Ultimaker’s challenge: how to use 3D printers to help teachers in the classroom in a student-centered way.

Teen Innovators touring New Lab. (Courtesy photo)

Teen Innovators touring New Lab in 2016. (Courtesy photo)

For Aaliyah Green, 16, of Westinghouse High School, while some friends thought she was “joining the Navy” with the Teen Innovators program at the Navy Yard, in reality, she’s gotten to see New Lab entrepreneurs trying to print with chocolate, learn about rooftop gardening, and more.

“I’m amazed that so many things are here,” said Tyshon Hinds, 17, of Bedford Academy. “There is so much 3D printing can do, but there are limitations, only so much time, so how can you use it productively?”

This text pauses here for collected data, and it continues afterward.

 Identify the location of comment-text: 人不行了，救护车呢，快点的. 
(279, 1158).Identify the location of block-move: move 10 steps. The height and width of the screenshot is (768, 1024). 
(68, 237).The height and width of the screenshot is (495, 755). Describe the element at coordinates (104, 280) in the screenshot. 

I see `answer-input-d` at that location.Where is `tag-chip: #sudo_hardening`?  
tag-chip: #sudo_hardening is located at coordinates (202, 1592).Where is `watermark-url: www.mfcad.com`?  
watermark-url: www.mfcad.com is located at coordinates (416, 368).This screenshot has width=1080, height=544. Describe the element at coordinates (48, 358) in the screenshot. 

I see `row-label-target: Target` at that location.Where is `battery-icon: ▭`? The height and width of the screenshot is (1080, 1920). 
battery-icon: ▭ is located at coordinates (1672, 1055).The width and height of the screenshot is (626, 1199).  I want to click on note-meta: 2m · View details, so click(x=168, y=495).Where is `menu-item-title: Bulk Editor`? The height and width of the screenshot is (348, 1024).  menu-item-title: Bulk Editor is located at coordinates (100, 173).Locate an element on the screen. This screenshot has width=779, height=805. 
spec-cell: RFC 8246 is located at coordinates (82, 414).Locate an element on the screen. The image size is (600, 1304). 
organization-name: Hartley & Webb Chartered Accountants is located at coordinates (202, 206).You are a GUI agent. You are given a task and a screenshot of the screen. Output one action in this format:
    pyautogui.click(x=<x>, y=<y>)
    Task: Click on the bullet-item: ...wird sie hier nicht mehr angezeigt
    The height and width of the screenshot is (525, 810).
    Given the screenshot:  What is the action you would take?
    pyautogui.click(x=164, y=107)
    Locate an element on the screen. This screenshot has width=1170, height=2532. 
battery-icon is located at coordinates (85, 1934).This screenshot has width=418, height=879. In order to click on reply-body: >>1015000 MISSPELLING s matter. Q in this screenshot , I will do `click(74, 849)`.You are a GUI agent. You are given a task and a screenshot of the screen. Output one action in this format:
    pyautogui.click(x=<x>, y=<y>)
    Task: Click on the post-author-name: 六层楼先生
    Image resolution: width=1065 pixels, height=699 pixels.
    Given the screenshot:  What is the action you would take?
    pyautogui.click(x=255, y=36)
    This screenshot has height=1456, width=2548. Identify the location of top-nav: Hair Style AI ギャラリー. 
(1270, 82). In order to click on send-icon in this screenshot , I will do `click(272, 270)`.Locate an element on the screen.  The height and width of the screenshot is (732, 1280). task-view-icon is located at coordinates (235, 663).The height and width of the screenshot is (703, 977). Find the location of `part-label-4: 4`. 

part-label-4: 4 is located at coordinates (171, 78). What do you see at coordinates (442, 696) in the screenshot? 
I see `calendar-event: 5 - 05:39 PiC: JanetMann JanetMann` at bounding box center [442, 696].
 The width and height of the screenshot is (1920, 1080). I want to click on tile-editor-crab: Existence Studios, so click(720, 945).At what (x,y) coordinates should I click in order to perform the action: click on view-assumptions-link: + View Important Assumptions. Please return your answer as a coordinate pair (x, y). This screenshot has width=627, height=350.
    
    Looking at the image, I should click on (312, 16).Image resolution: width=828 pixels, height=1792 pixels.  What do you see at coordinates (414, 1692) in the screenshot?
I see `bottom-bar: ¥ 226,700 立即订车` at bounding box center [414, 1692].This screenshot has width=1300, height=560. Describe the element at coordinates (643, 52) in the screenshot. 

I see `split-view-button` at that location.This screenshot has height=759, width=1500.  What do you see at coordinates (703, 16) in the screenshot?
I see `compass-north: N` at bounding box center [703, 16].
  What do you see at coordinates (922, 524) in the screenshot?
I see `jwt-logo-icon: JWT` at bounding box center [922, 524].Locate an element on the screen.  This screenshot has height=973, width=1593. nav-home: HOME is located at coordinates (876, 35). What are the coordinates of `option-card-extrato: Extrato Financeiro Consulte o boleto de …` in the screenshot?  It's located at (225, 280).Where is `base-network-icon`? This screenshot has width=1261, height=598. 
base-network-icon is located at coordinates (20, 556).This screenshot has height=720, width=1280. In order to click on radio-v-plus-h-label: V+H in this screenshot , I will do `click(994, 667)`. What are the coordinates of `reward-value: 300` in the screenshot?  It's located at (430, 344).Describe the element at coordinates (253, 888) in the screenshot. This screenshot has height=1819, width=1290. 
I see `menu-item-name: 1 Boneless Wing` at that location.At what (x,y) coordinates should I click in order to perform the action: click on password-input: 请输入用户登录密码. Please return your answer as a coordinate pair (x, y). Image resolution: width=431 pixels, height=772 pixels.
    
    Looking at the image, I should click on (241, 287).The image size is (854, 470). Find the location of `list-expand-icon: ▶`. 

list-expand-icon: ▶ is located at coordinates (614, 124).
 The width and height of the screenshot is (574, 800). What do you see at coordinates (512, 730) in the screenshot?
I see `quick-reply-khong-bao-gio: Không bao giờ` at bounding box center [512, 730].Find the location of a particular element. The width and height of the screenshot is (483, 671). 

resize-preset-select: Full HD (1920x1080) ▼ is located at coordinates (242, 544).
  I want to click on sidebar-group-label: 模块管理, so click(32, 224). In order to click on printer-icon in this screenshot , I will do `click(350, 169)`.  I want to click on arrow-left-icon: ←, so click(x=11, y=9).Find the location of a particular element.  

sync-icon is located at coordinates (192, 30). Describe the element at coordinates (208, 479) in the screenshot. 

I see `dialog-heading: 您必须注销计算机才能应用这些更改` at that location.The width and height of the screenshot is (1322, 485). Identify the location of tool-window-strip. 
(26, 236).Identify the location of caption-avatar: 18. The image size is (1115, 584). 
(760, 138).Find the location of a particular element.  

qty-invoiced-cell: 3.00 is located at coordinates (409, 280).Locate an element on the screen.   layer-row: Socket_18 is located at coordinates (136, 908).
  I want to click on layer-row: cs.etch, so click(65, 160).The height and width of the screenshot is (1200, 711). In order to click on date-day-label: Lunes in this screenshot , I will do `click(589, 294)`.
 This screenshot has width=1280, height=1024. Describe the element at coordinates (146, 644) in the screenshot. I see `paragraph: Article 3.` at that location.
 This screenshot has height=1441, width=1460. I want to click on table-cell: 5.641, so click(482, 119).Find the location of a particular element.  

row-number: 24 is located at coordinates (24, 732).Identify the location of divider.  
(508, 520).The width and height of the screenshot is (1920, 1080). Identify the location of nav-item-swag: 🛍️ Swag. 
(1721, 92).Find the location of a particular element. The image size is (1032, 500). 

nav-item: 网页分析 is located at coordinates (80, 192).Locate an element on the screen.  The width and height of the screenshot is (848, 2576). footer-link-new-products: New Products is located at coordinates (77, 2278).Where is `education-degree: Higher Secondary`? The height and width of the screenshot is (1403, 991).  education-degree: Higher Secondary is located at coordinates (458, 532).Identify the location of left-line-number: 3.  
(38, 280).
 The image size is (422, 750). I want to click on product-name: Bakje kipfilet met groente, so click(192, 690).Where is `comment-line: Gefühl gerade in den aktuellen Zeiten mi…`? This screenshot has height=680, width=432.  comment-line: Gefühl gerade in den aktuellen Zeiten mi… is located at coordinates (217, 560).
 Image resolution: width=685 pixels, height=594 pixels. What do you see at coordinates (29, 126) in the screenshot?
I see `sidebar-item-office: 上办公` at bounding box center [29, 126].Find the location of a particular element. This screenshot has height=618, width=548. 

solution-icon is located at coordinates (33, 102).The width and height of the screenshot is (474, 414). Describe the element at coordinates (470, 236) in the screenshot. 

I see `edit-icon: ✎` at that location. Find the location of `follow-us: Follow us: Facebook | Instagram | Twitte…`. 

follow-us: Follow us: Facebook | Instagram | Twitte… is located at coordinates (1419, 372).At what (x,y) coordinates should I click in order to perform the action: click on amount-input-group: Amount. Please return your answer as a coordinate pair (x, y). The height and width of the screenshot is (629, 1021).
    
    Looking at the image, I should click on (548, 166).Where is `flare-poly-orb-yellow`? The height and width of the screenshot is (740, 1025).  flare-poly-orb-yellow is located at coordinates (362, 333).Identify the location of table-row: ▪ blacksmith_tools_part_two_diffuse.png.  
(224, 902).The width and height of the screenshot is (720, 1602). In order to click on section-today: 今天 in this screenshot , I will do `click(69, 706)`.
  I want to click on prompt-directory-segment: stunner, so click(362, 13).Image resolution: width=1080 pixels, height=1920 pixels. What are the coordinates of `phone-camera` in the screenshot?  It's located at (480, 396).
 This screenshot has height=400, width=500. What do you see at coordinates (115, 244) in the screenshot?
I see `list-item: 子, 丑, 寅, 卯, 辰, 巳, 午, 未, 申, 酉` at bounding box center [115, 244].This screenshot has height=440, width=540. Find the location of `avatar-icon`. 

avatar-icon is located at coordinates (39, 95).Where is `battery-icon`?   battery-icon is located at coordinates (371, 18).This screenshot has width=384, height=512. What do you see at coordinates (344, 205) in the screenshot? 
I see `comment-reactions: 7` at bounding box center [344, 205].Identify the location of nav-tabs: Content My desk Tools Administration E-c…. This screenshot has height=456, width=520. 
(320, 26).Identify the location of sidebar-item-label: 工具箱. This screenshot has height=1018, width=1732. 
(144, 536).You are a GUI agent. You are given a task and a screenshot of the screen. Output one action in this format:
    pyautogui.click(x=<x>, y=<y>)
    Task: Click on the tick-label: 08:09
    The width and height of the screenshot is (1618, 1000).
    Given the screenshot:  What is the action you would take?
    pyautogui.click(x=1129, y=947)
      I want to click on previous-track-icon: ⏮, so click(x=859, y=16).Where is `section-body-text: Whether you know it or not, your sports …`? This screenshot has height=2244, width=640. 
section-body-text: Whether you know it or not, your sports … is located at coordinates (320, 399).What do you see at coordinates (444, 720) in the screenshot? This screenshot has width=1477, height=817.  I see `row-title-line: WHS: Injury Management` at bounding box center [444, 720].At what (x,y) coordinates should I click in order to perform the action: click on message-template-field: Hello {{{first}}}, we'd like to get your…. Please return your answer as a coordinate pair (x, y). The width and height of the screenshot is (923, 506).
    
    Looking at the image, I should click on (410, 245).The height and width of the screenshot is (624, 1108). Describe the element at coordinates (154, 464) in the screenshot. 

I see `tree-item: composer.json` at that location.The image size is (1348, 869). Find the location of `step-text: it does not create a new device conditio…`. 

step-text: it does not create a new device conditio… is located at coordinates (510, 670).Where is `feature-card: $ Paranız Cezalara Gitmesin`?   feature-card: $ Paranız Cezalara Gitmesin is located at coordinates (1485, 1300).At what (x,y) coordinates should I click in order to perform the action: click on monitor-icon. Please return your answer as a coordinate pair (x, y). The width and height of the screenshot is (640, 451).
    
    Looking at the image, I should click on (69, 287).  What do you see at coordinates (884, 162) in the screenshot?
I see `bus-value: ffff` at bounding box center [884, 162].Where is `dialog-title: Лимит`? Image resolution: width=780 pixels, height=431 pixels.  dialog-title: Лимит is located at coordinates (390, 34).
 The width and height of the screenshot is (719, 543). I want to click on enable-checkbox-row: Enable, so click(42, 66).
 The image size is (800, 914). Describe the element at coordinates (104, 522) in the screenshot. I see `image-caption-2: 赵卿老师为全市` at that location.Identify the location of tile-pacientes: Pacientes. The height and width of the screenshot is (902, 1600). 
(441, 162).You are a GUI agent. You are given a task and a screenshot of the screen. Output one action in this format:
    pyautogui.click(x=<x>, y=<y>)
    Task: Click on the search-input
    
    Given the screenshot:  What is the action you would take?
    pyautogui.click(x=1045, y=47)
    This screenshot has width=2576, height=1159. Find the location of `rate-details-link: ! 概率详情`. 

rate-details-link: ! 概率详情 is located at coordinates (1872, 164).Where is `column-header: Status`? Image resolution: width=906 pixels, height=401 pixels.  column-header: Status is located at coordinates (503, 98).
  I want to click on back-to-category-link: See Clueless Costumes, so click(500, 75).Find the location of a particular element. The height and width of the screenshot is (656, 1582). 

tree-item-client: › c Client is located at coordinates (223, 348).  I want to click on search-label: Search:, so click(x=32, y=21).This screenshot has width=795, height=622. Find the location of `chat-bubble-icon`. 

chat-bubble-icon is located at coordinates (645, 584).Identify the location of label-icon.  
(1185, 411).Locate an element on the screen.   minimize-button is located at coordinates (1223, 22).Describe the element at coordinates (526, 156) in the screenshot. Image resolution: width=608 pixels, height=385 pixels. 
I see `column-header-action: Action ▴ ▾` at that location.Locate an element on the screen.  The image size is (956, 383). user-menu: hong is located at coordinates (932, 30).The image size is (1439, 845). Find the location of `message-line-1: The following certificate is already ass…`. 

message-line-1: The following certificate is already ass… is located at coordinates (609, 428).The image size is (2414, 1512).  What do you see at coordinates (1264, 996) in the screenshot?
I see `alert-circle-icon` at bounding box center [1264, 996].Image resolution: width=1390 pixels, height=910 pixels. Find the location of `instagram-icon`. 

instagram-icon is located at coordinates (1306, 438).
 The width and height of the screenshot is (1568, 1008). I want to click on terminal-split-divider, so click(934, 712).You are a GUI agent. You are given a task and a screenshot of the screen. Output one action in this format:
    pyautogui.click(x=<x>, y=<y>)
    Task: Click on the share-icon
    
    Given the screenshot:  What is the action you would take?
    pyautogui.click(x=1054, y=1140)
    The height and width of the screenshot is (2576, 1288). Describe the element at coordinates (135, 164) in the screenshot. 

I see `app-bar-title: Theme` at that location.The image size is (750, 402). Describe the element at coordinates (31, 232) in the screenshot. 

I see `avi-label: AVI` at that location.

“It is challenging to integrate 3D printing into the classroom because students and teachers are way too overworked,” said Teen Innovator alum and current mentor Abdul Mutawally, 17, who plans to study computer science in college and mentored the five students on the Ultimaker task. “3D printing is not foreign to us — we’ve done it in engineering class — but how do you implement it in English and History? How do you integrate it in the lesson plan and be engaging? We have to have a long-lasting impact, not something for one-time use.”

So, as Borden described it, “instead of focusing on the negative, we got creative.”

The result was two-fold: a “legacy wall” made up of visual representations of each student over time — a video game controller, a hand with a globe in it, a kid-shaped figure tinkering with mechanical parts, a fist with the word “Equity” written on the knuckles — that show “how you grow from ninth to 12th grade,” and printing larger versions of small body parts so that students can better grasp how they operate.

“I have seen students who were reticent and shy flourish as a result of the knowledge and confidence they acquired from being part of [Teen Innovators],” said Karen Best, assistant principal of the Dr. Susan S. McKinney Secondary School of the Arts. “In addition to increasing their academic knowledge and their passion for learning about history, the program afforded them an opportunity to apply the skills acquired in class in the real world.”